“I am but a chattel, a serf to Clochegourde,” said I to the Countess in an undertone.
The fairy wand of the Restoration had worked with a rapidity quite astounding to children brought up under Imperial rule. To me these changes meant nothing. Madame de Mortsauf’s lightest word or merest gesture were the only events to which I attached any importance. I knew nothing of politics, nor of the ways of the world. I had no ambition but to love Henriette better than Petrarch loved Laura. This indifference made the Duchess look upon me as a boy.
A great deal of company came to Frapesle, and we were thirty at dinner. How enchanting for a young man to see the woman he loves the most beautiful person present, and the object of passionate admiration, while he knows the light of those chastely modest eyes is for him alone, and is familiar enough with every tone of her voice to find in her speech, superficially trivial or ironical, proofs of an ever-present thought of him, even while his heart is full of burning jealousy of the amusements of her world.
The Count, delighted with the attentions paid him, was almost young again; his wife hoped it might work some change in him; I was gay with Madeleine, who, like all children in whom the body is too frail for the wrestling soul, made me laugh by her amazing remarks, full of sarcastic but never malignant wit, which spared no one. It was a lovely day. One word, one hope, born that morning, had brightened all nature, and, seeing me so glad, Henriette was glad too.
“This happiness falling across her gray and cloudy life had done her good,” she told me the next day.
Of course I spent the morrow at Clochegourde; I had been exiled for five days, and thirsted for life. The Count had set out for Tours at five in the morning.
A serious matter of dispute had come up between the mother and daughter. The Duchess insisted that the Countess should come to Paris, where she would find her a place at Court, and where the Count, by retracting his refusal, might fill a high position. Henriette, who was regarded as a happy wife, would not unveil her griefs to anybody, not even to her mother, nor betray her husband’s incapacity. It was to prevent her mother from penetrating the secret of her home life that she had sent Monsieur de Mortsauf to Tours, where he was to fight out some questions with the lawyers. I alone, as she had said, knew the secrets of Clochegourde.

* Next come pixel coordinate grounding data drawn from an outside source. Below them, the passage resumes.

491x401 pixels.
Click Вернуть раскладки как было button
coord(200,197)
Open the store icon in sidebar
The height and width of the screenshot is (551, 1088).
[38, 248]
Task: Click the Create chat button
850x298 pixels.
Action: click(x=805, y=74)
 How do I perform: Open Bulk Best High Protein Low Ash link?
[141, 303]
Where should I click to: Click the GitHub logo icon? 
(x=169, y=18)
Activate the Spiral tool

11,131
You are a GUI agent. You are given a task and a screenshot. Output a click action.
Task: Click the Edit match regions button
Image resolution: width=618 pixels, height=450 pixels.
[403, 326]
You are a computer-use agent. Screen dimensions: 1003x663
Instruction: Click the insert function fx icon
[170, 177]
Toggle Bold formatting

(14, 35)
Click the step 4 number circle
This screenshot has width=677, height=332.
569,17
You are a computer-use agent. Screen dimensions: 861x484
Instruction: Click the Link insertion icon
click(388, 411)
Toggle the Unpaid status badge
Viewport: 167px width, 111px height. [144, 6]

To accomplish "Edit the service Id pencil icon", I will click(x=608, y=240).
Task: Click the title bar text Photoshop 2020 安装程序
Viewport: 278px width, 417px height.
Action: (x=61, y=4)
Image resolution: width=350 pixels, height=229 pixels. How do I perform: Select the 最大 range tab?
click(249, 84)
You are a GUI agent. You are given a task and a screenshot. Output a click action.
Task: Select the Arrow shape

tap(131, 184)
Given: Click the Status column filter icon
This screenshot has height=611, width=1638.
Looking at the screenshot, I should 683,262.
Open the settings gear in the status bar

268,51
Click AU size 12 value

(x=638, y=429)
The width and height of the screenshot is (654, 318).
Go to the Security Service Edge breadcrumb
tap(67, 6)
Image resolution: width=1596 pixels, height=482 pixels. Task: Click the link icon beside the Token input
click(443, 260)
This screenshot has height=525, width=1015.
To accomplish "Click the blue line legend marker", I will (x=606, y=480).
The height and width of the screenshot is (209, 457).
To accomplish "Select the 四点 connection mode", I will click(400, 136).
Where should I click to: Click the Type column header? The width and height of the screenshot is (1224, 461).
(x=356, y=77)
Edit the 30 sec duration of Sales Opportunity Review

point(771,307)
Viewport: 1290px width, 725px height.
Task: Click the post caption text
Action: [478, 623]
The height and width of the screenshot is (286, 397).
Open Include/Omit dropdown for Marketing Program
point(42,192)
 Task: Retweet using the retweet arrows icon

Having learned by experience how effective the pure air and blue sky of this valley were in soothing the irritable moods and acute sufferings of sickness, and how favorable the life at Clochegourde was to her children’s health, she gave these reasons for her refusal, though strongly opposed by the Duchess—a domineering woman who felt humiliated rather than grieved by her daughter’s far from brilliant marriage. Henriette could see that her mother cared little enough about Jacques and Madeleine, a terrible discovery.
Like all mothers who have been accustomed to treat a married daughter with the same despotism as they exerted over her as a girl, the Duchess adopted measures which allowed of no reply; now she affected insinuating kindness to extract consent to her views, and now assumed a bitter iciness to gain by fear what she could not achieve by sweetness; then, seeing all her efforts wasted, she showed the same acrid irony as I had known in my own mother. In the course of ten days Henriette went through all the heartrendings a young wife must go through to establish her independence. You, who for your happiness have the best of mothers, can never understand these things. To form any idea of this struggle between a dry, cold, calculating, ambitious woman and her daughter overflowing with the fresh, genial sweetness that never runs dry, you must imagine the lily with which I have compared the Countess crushed in the wheels of a machine of polished steel. The mother had never had anything in common with her daughter; she could not suspect any of the real difficulties which compelled her to forego every advantage from the Restoration, and to live her solitary life. This word, which she used to convey her suspicions, opened a gulf between the women which nothing could ever after bridge over.
Though families bury duly their terrible quarrels, look into their life; you will find in almost every house some wide incurable wounds blighting natural feeling; or some genuine and pathetic passion which affinity of character makes eternal, and which gives an added shock to the hand of death, leaving a dark and ineradicable bruise; or again, simmering hatred, slowly petrifying the heart, and freezing up all tears at the moment of eternal parting.
Tortured yesterday, tortured today, stricken by everyone, even by the two suffering little ones, who were guiltless alike of the ills they endured and of those they caused, how could this sad soul help loving the one person who never gave a blow, but who would fain have hedged her round with a triple barrier of thorns so as to shelter her from storms, from every touch, from every pain?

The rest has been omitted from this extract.